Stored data
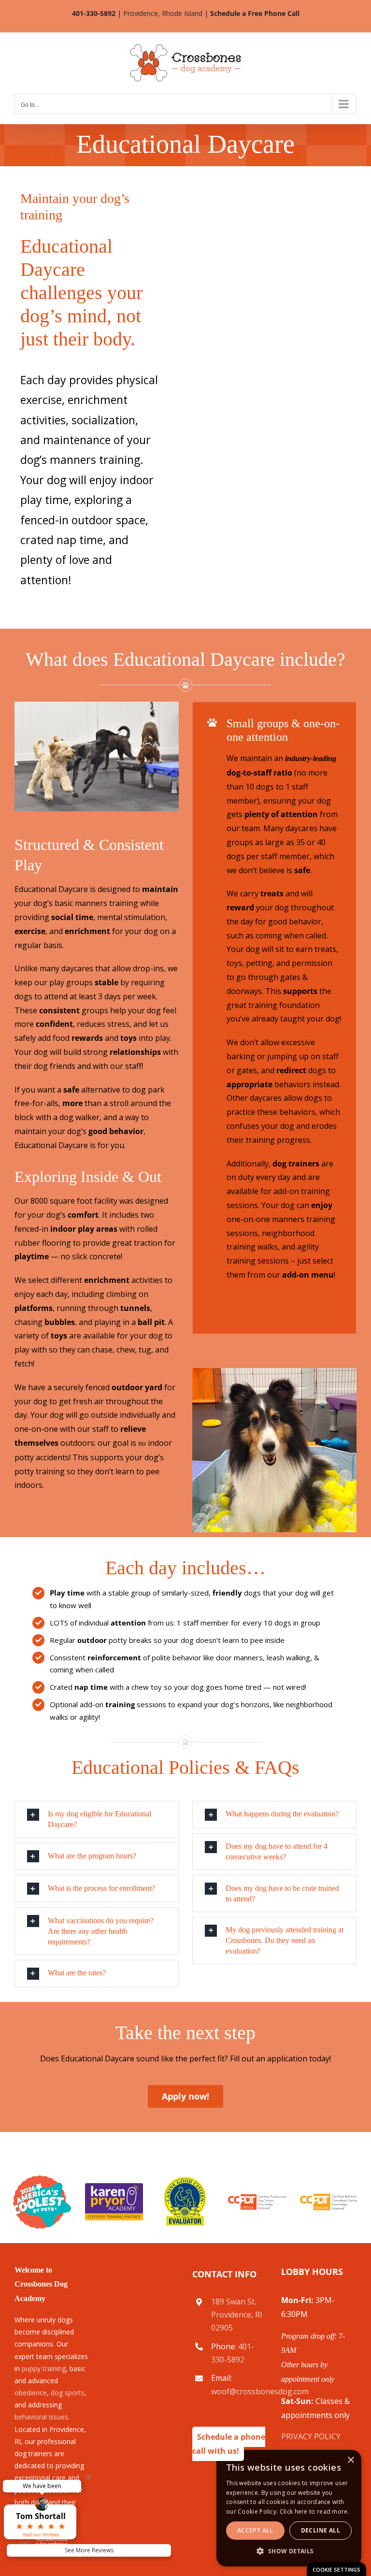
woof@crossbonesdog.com (260, 2391)
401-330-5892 (93, 13)
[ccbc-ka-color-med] (329, 2197)
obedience (30, 2392)
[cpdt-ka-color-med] (257, 2198)
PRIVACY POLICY (311, 2436)
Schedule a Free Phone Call (255, 13)
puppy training (44, 2368)
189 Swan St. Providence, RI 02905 (236, 2314)
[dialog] (336, 2569)
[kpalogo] (114, 2187)
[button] (96, 1819)
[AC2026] (42, 2179)
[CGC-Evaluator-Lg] (185, 2179)
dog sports (68, 2392)
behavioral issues (41, 2416)
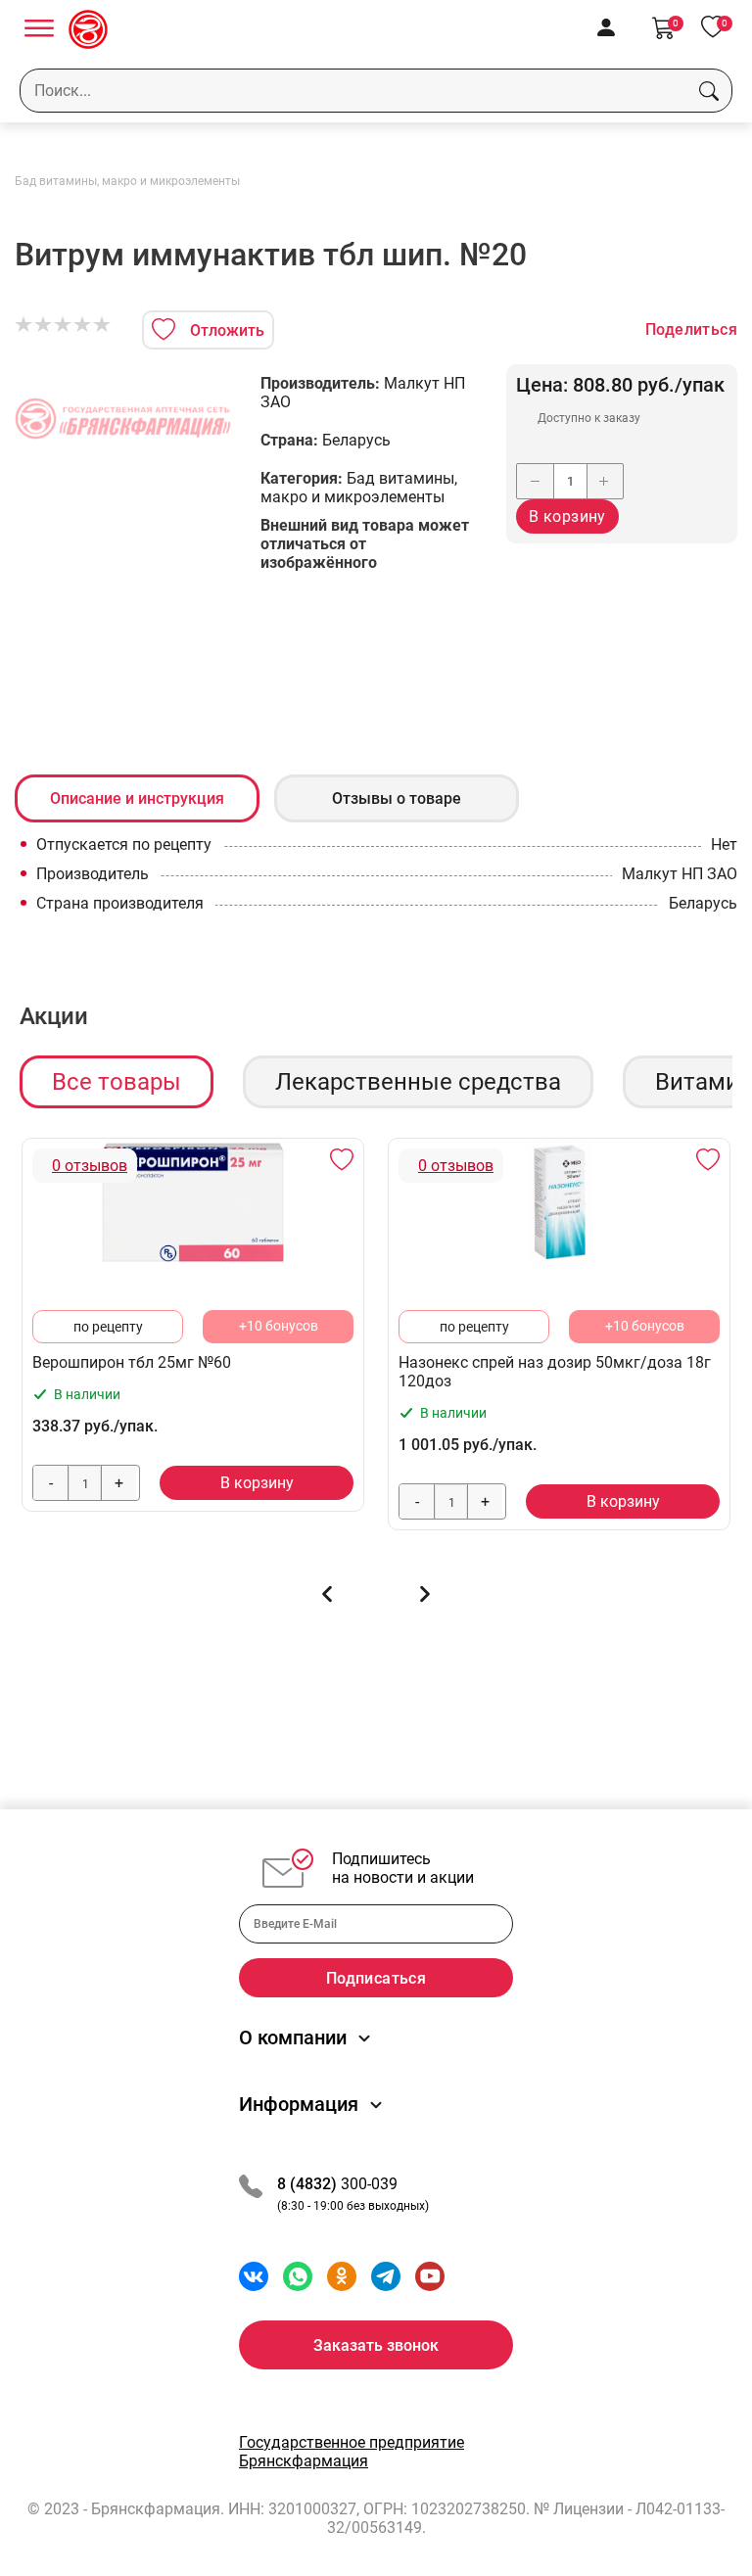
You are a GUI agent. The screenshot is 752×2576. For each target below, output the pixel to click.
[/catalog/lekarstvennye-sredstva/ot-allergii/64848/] (559, 1202)
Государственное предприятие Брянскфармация (351, 2451)
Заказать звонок (376, 2345)
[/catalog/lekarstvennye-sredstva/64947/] (193, 1202)
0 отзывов (89, 1165)
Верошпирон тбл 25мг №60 (131, 1362)
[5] (103, 325)
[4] (83, 325)
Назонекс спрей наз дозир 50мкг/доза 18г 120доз (555, 1371)
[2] (44, 325)
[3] (63, 325)
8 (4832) (309, 2184)
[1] (24, 325)
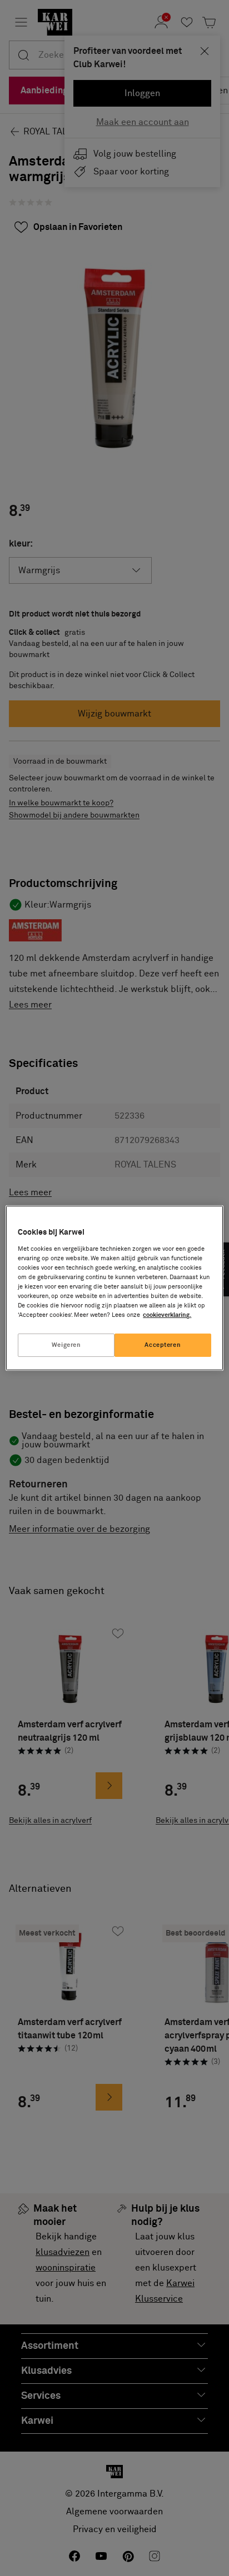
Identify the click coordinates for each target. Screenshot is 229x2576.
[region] (114, 1288)
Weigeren (66, 1345)
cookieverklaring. (167, 1315)
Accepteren (163, 1345)
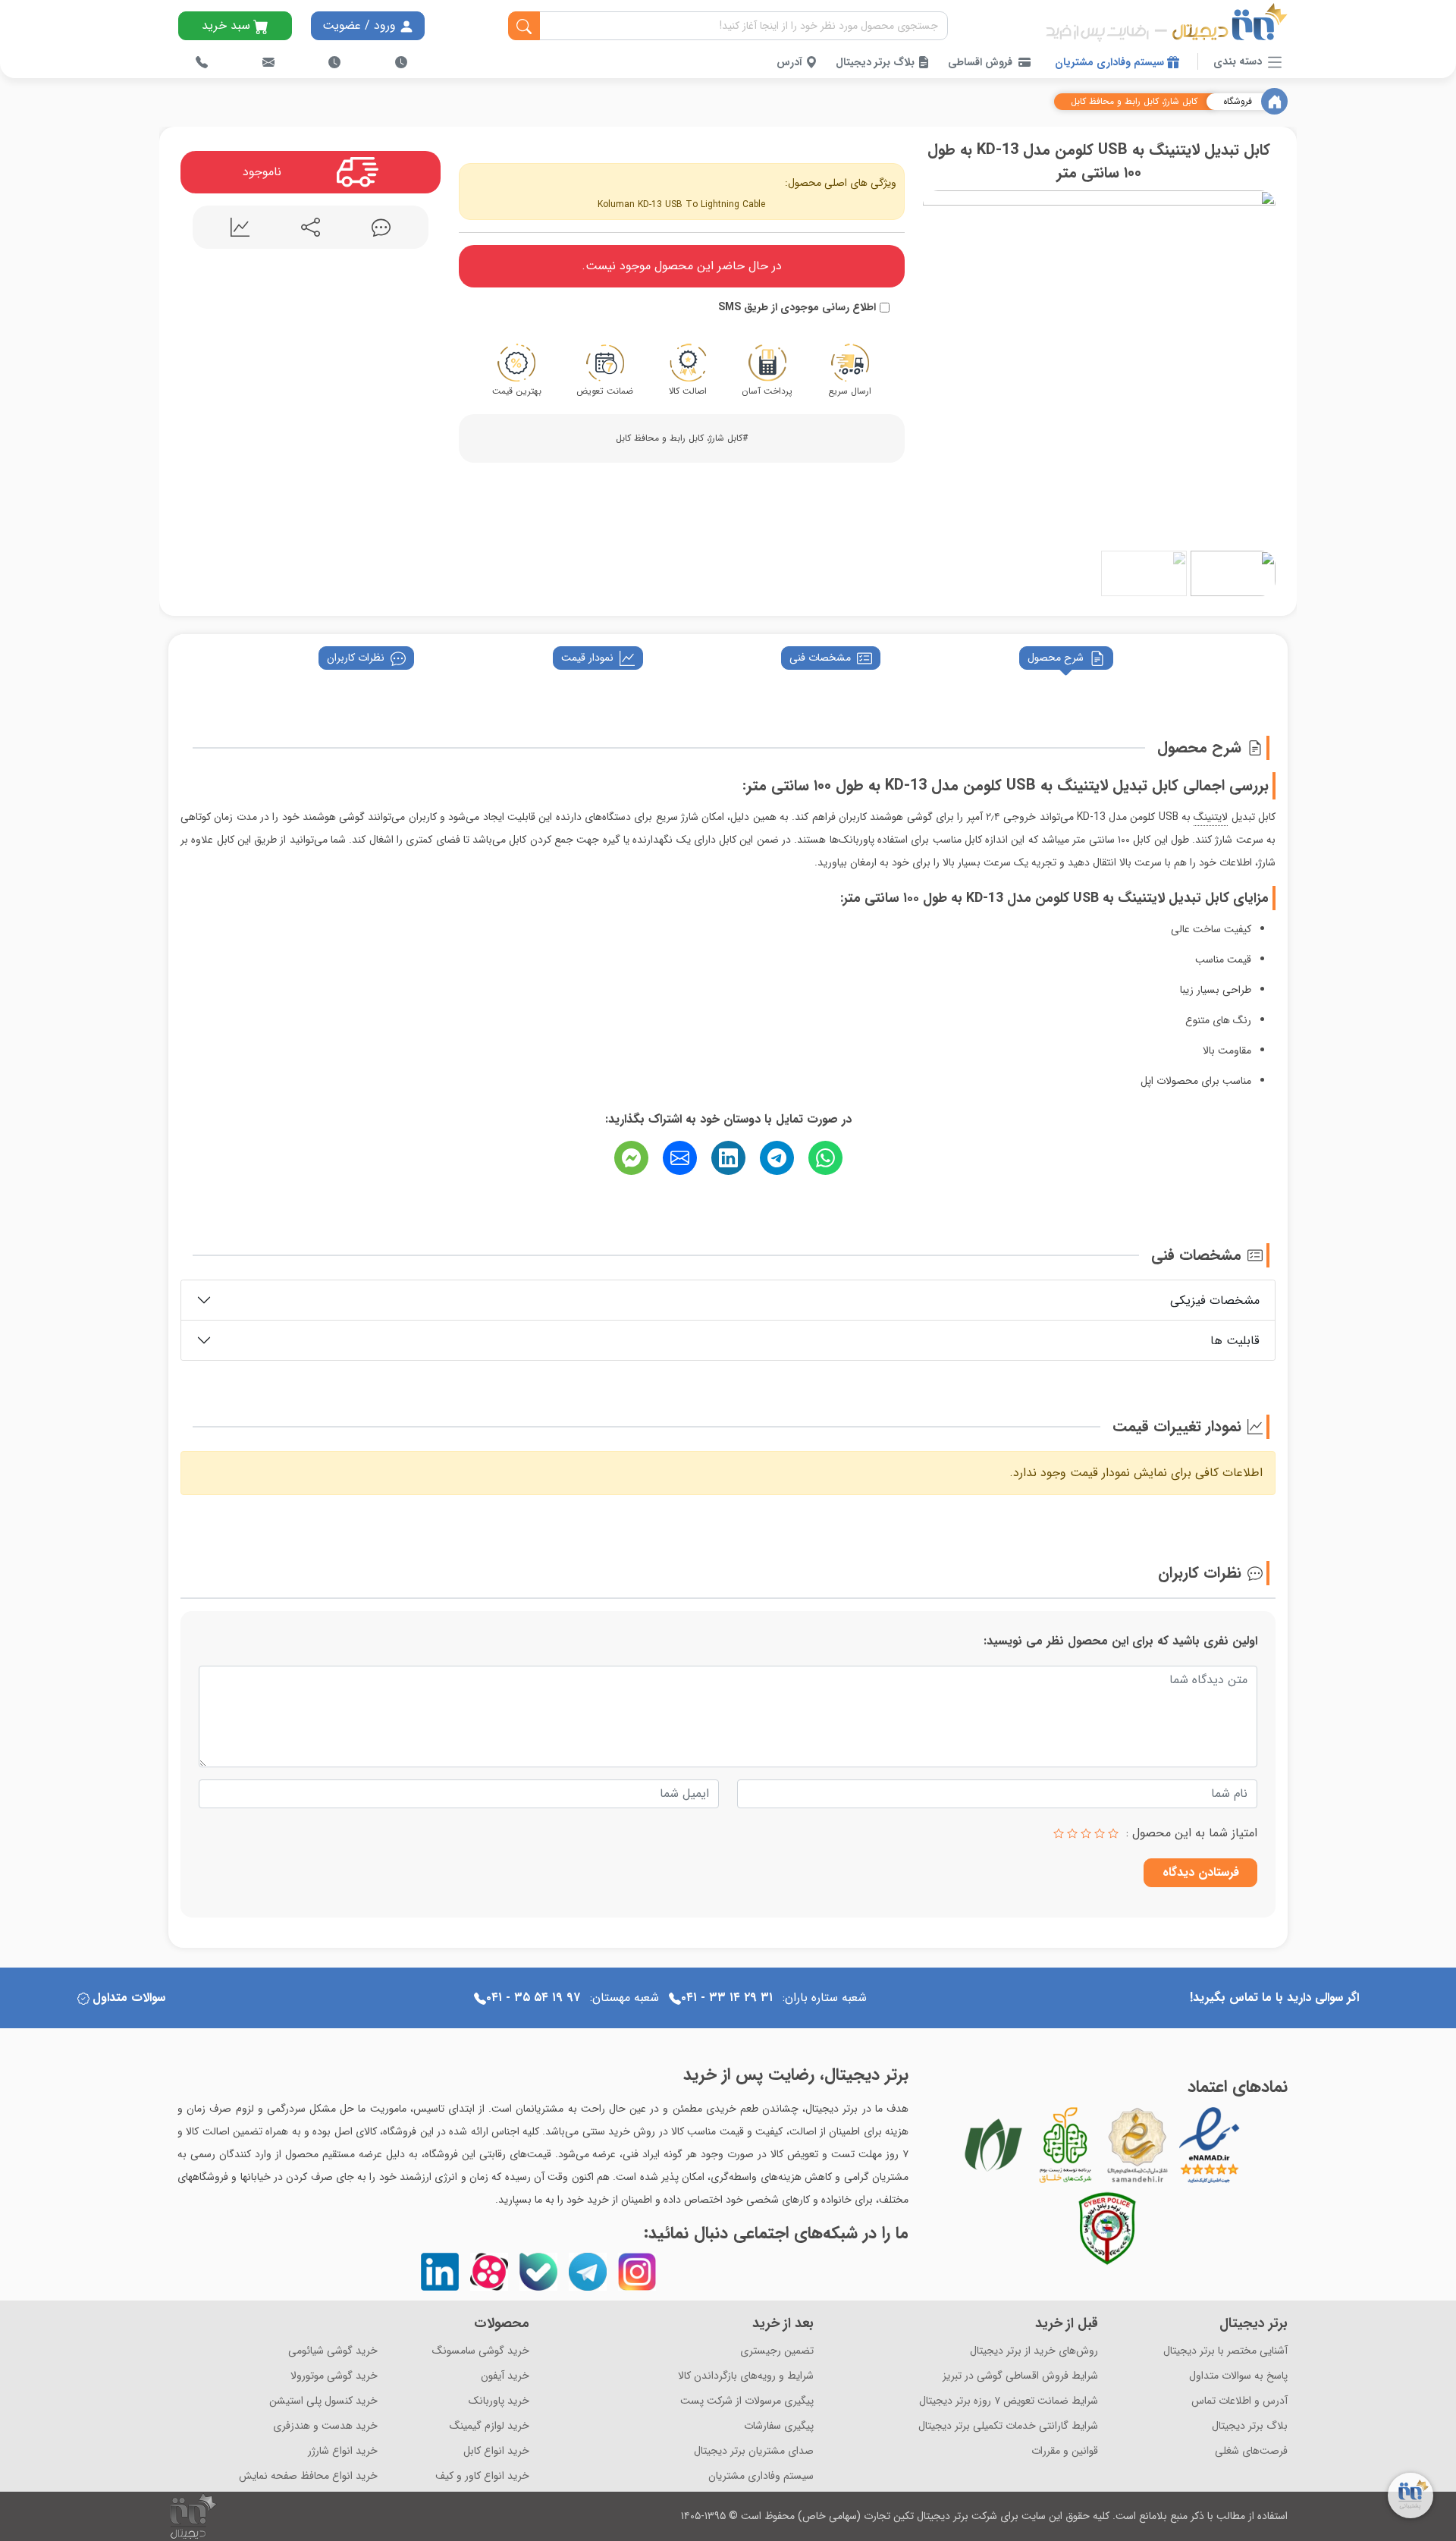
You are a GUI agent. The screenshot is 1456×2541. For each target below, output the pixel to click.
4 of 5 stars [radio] (1072, 1833)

* [Goal of the exercise]:
Look above for the line with "puppy training (44, 2368)"; quote it and every line after it, stopping after the line with "[/catalog/lekarstvennye-sredstva/64947/] (193, 1202)", exactly, with nothing added and without pictures.

* [Solution to the exercise]:
puppy training (44, 2368)
189 Swan St. Providence, RI 02905 (236, 2314)
[dialog] (336, 2569)
[kpalogo] (114, 2187)
[button] (96, 1819)
[AC2026] (42, 2179)
[CGC-Evaluator-Lg] (185, 2179)
dog sports (68, 2392)
behavioral issues (41, 2416)
You are a GUI agent. The screenshot is 752×2576. For each target below, output the pixel to click.
[/catalog/lekarstvennye-sredstva/ot-allergii/64848/] (559, 1202)
Государственное предприятие Брянскфармация (351, 2451)
Заказать звонок (376, 2345)
[/catalog/lekarstvennye-sredstva/64947/] (193, 1202)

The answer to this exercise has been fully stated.